Kid accidentally scratches the rear bumper by reversing over or into something minor. He's 18, knows it's an expensive car and panics. So, he concocts a plan to pretend he was rear-ended instead. So, he calls dad to say he's being tail-gated, the setup for the bigger lie. Then pretend to be rear-ended while on the call, pull over. Pretend to chew out the "other driver" who is actually an empty lot, and then come home.

The honest part would be him too shaken to drive the car again. Not because of the potential for tailgaters. Those occur with any car, but because he's afraid of a minor slip-up (or worse) of his own in an expensive car in the future that he can't dodge. And of course lying through a story and the guilt of the accident itself will add to the shakiness.

Of course, I don't know this person. Perhaps he's a fine person. It's just a theory. But to me, the given story is implausible.
 

2krazykats

Member
Aug 20, 2015
289
26
CO
Poor guy. I'm sorry. It seems a lot of us on this site are rear-ended. I wonder if it's unusual? I wonder how common rear-end accidents are in general? I've read so much on here about them that I must admit I am now very paranoid when I drive and make sure to watch behind me when stopping or using regen aggressively. I also leave much more space in front of me when stopped than is probably necessary. Is it just all the distracted driving, texting, etc. I wonder?

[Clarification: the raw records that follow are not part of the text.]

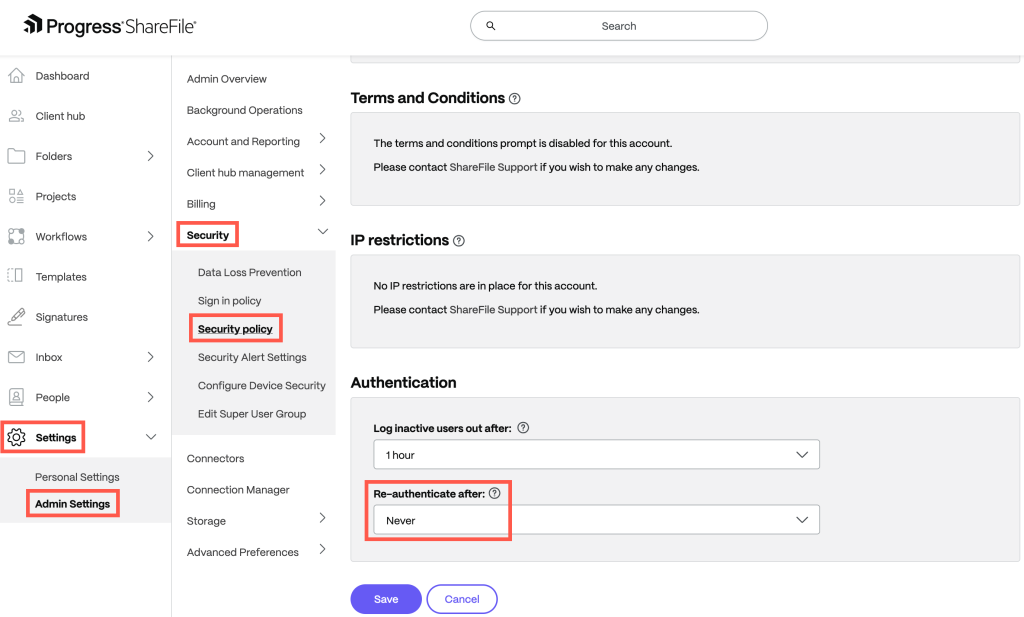Click the Settings gear icon

pos(17,437)
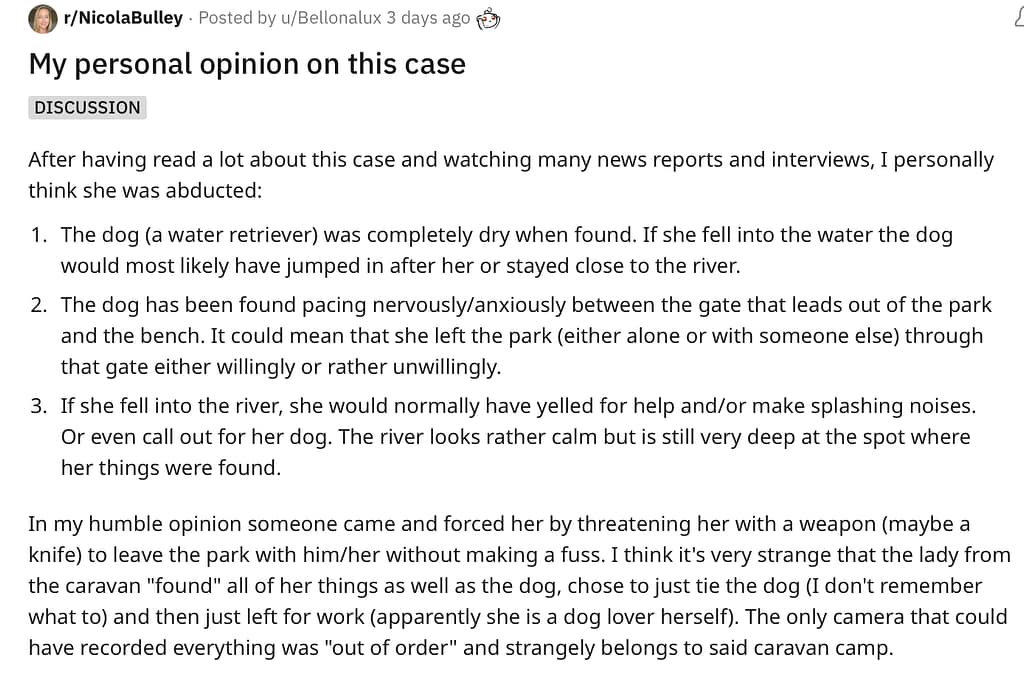Filter by the DISCUSSION flair tag
Screen dimensions: 1024x677
pos(88,108)
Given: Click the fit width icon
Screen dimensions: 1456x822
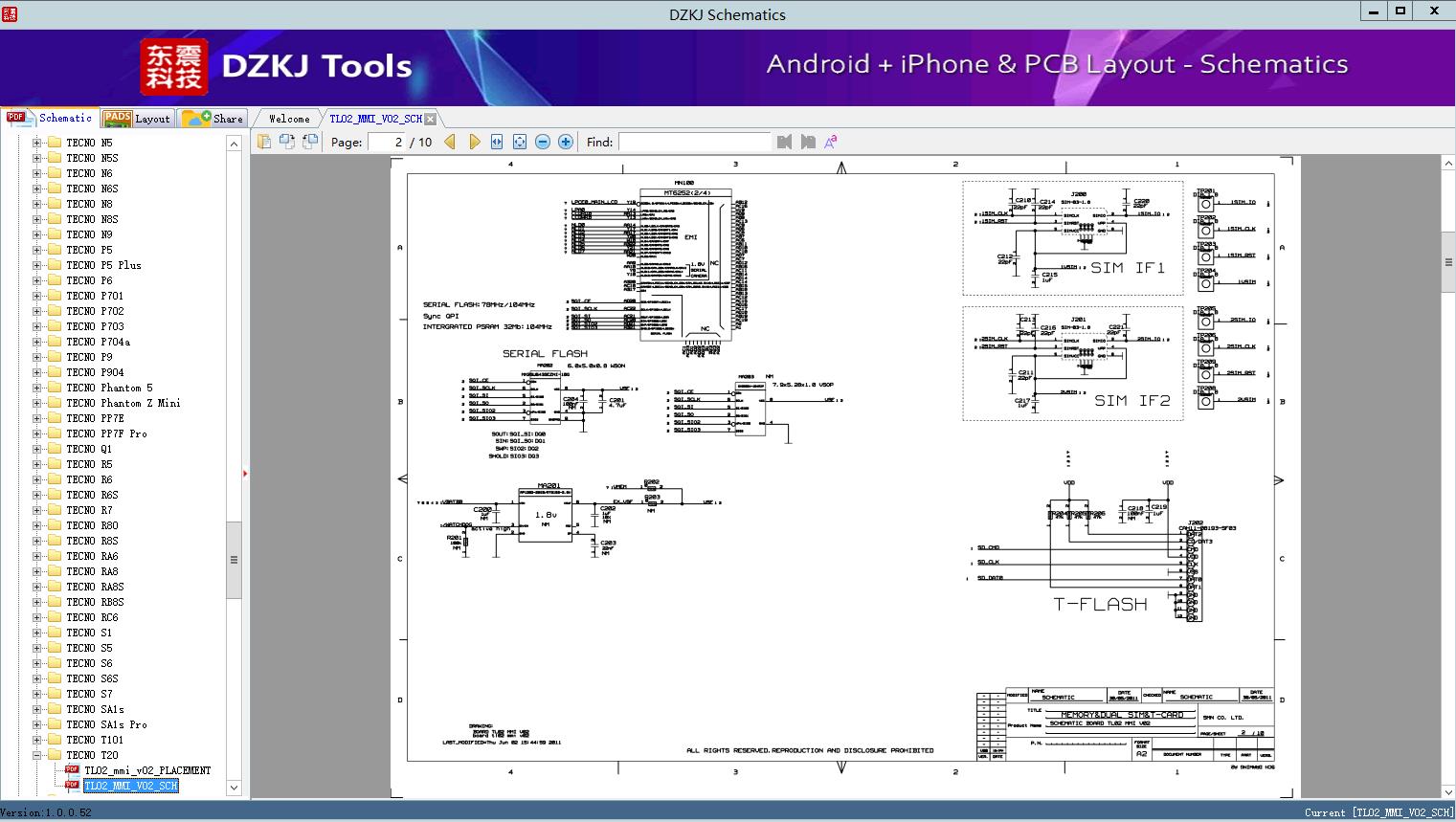Looking at the screenshot, I should coord(497,142).
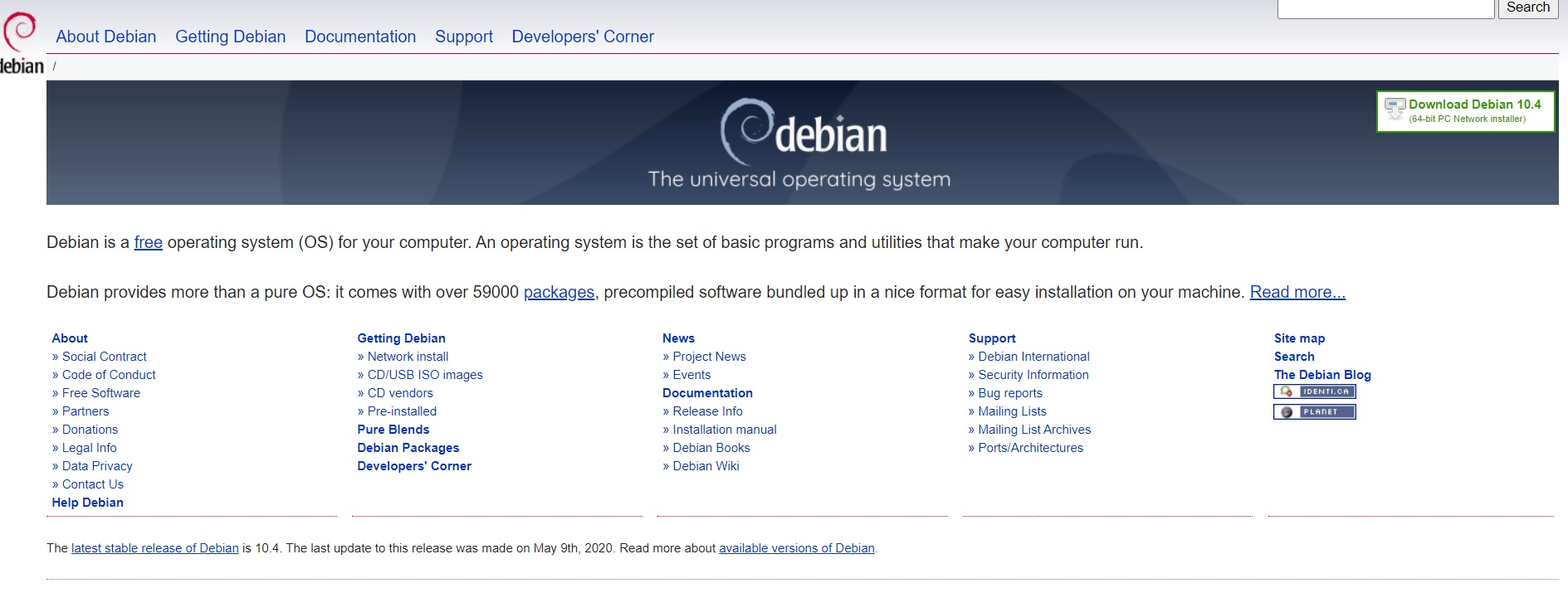Click the latest stable release of Debian link

[x=155, y=548]
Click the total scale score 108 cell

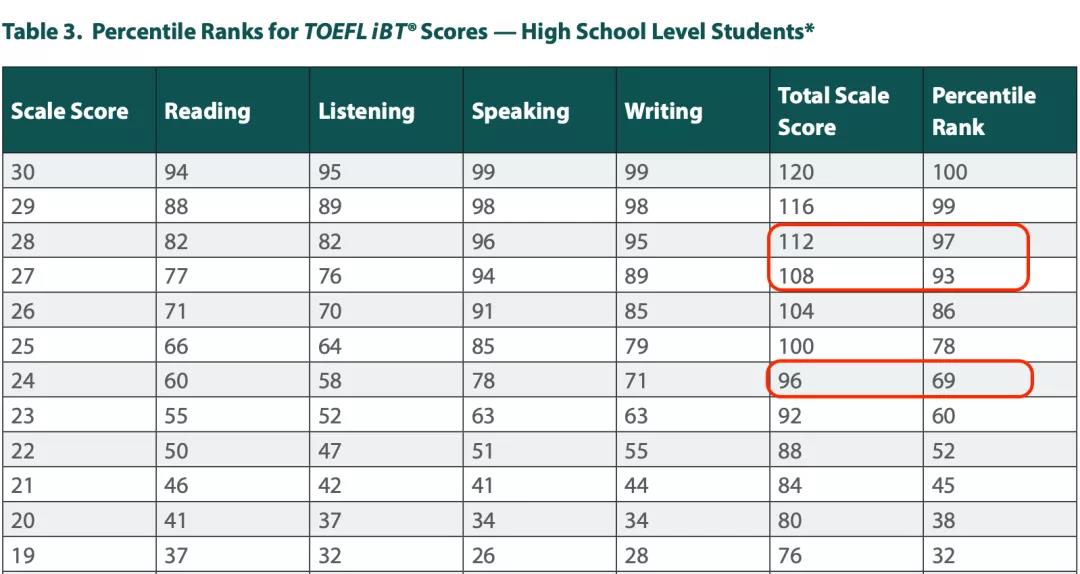pyautogui.click(x=796, y=276)
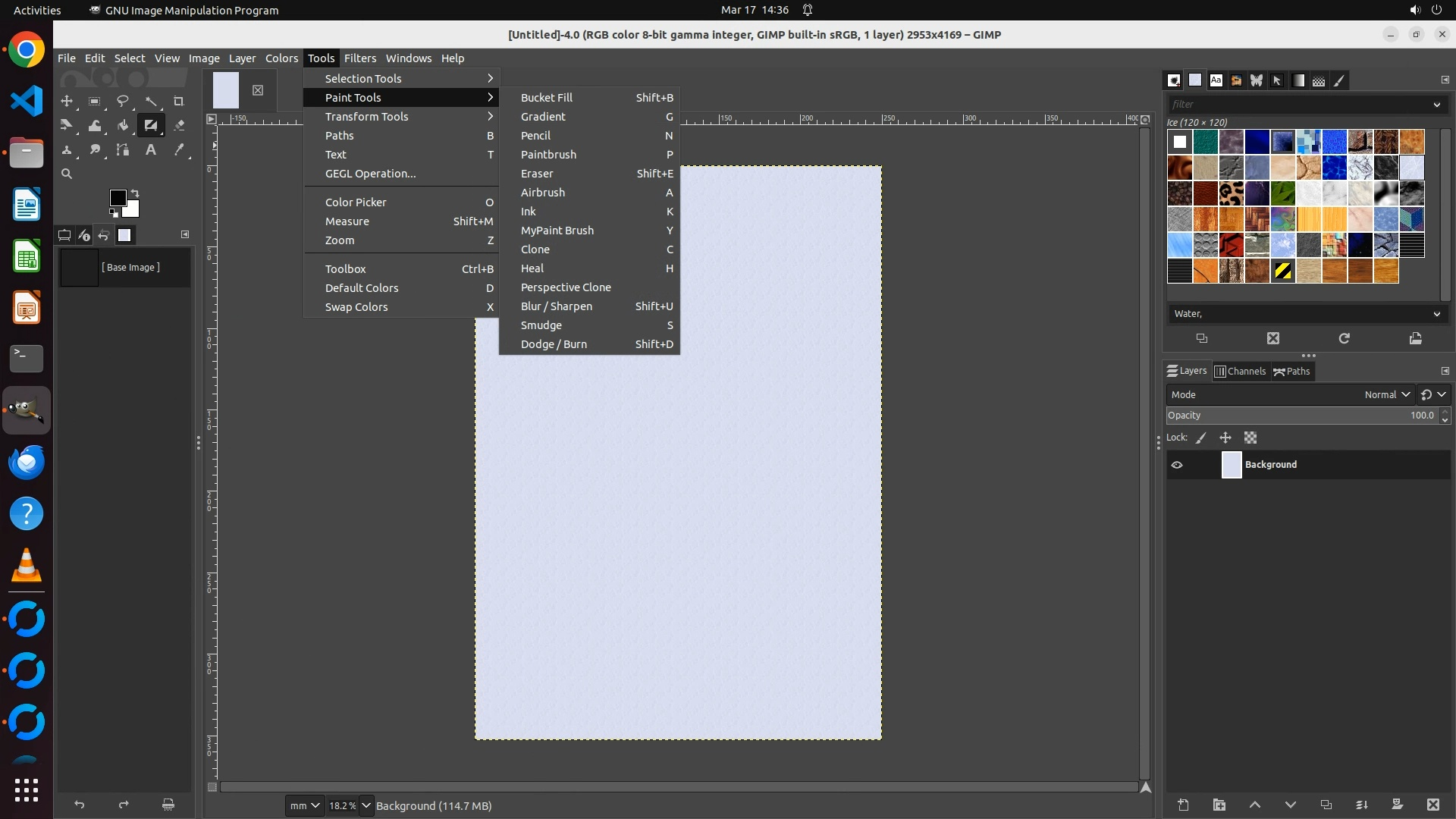The height and width of the screenshot is (819, 1456).
Task: Toggle lock pixels brush icon
Action: [x=1201, y=438]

I was thinking the same thing ...I wonder if people are trying to get a closer look at it, too. They maybe tailgating to get a better look and not paying attention to when the Tesla has stopped.

Similarly, I try to park in Siberia when I'm in a parking lot but sure enough, when I come out, there's a car parked right next to me even though there are plenty of other spaces away from me that are not occupied. :( Granted, I have a purple Tesla which is pretty eye-catching. :)

Of course, this "phenomena" could just be like when the news reports on certain events and you hear about it and it seems like there's a "rash" of it going on just because you hear about it. If you don't hear about it, it doesn't become a phenomena (to you).
 

byan1232

Member
Dec 30, 2015
388
81
New York City
@aaron haha so pessimistic but seriously though you have a good point. I would have done something similar to what you said when I was 18 and that was only 5 years ago haha
 

chargedcowboy

Member
May 17, 2014
11
1
Tulsa, OK
!
The story sounds just a little too convenient. He called you to say he was being tailgated despite being already near home? Why bother? And just then gets rear-ended? What are the odds?

How about this for a plausible alternative story:

Kid accidentally scratches the rear bumper by reversing over or into something minor. He's 18, knows it's an expensive car and panics. So, he concocts a plan to pretend he was rear-ended instead. So, he calls dad to say he's being tail-gated, the setup for the bigger lie. Then pretend to be rear-ended while on the call, pull over. Pretend to chew out the "other driver" who is actually an empty lot, and then come home.

The honest part would be him too shaken to drive the car again. Not because of the potential for tailgaters. Those occur with any car, but because he's afraid of a minor slip-up (or worse) of his own in an expensive car in the future that he can't dodge. And of course lying through a story and the guilt of the accident itself will add to the shakiness.

Of course, I don't know this person. Perhaps he's a fine person. It's just a theory. But to me, the given story is implausible.

I can smell the BS from here. I'm with HeavyAaron on this one. The "I'm too traumatized to drive it again." line was the tip off. You may be better off keeping him to his pledge to not drive it again.